*** Data records
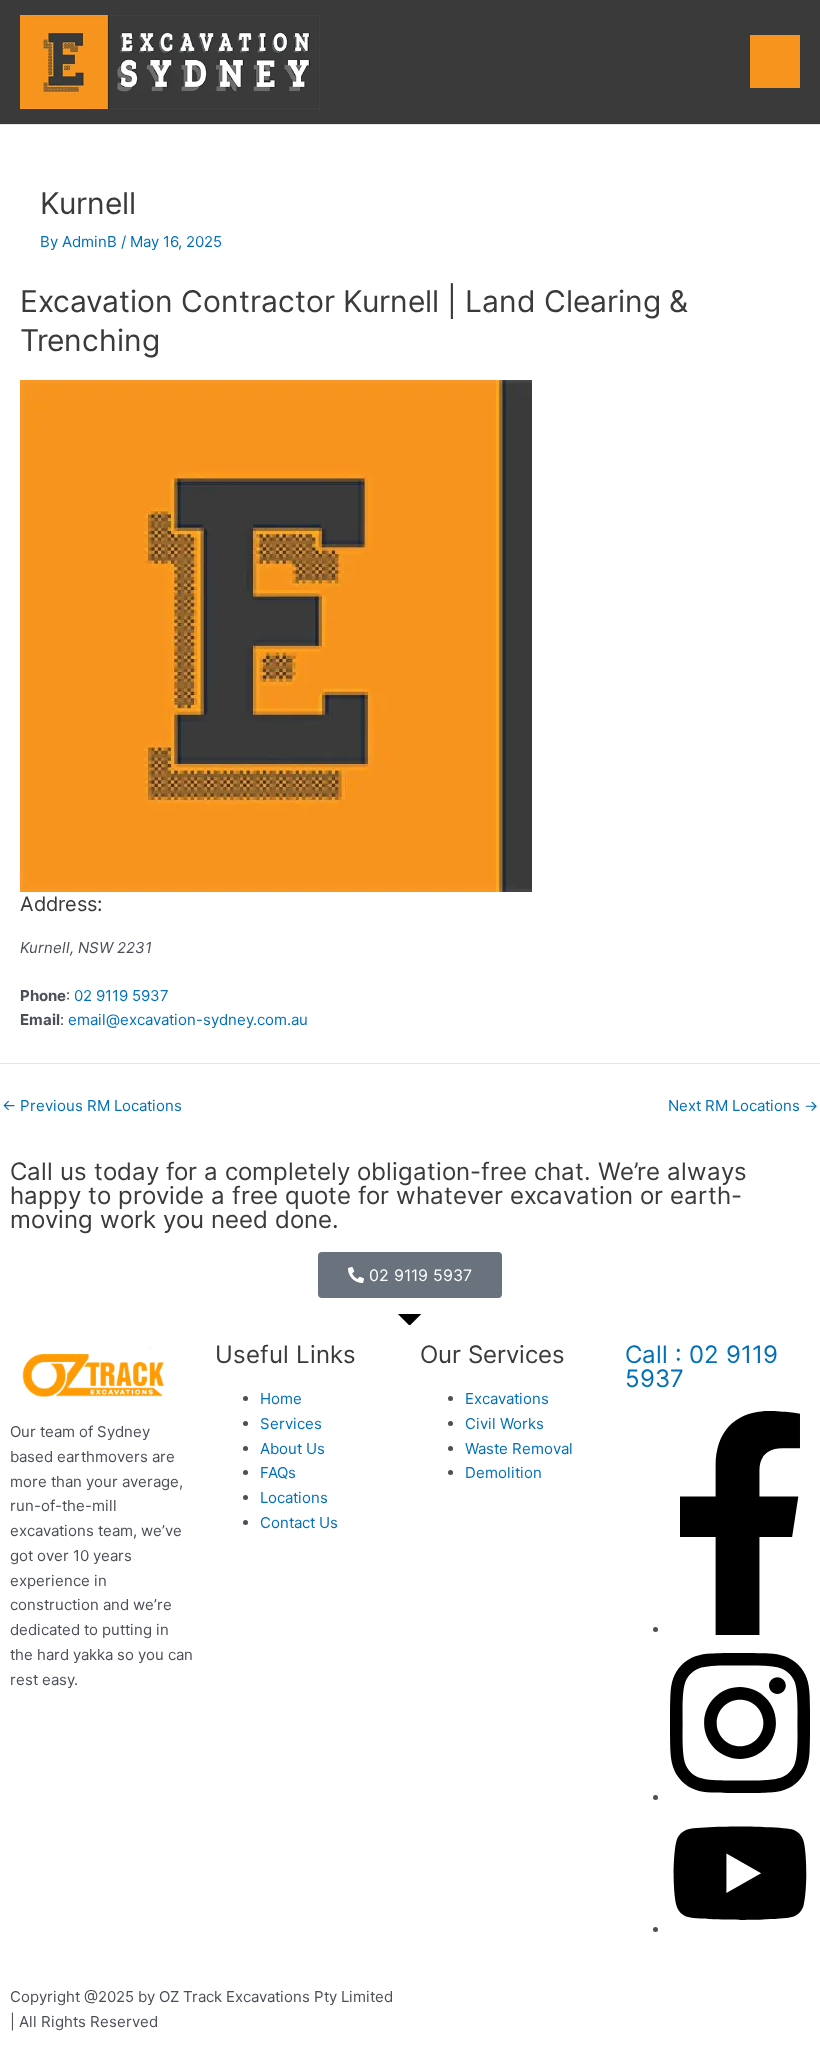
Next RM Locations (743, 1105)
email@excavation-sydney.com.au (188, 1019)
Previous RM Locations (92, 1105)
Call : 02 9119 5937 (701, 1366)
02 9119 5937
******
*** Data records
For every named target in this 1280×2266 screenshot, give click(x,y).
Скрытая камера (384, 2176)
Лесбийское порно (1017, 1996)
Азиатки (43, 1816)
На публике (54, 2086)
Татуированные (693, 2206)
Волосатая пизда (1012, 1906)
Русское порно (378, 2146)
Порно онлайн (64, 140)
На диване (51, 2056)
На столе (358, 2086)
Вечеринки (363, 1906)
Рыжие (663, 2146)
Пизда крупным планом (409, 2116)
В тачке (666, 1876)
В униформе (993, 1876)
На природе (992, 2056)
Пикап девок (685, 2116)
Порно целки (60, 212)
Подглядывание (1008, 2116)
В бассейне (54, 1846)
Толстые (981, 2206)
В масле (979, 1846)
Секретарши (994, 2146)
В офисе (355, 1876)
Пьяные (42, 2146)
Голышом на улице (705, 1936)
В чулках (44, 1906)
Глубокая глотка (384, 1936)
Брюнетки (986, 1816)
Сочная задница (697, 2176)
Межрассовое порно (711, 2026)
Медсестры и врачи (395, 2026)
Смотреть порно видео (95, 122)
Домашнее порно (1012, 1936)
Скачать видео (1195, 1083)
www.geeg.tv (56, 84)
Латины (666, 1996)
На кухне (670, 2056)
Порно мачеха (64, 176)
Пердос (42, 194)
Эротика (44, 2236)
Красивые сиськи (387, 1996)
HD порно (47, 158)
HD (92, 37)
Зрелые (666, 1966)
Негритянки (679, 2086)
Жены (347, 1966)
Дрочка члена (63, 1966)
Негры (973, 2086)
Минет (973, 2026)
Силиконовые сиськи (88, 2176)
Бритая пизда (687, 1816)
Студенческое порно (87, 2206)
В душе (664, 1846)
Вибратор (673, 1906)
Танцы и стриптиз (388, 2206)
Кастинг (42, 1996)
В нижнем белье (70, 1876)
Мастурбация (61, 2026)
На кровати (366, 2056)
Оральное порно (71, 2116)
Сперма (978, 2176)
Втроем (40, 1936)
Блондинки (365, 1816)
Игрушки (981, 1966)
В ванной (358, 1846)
******
Exercise objective: What are the lines above, starting at the one with "Минет (973, 2026)" and ending at the one with "Оральное порно (71, 2116)"? Give them again exactly, and only them.

Response to the exercise:
Минет (973, 2026)
Силиконовые сиськи (88, 2176)
Бритая пизда (687, 1816)
Студенческое порно (87, 2206)
В душе (664, 1846)
Вибратор (673, 1906)
Танцы и стриптиз (388, 2206)
Кастинг (42, 1996)
В нижнем белье (70, 1876)
Мастурбация (61, 2026)
На кровати (366, 2056)
Оральное порно (71, 2116)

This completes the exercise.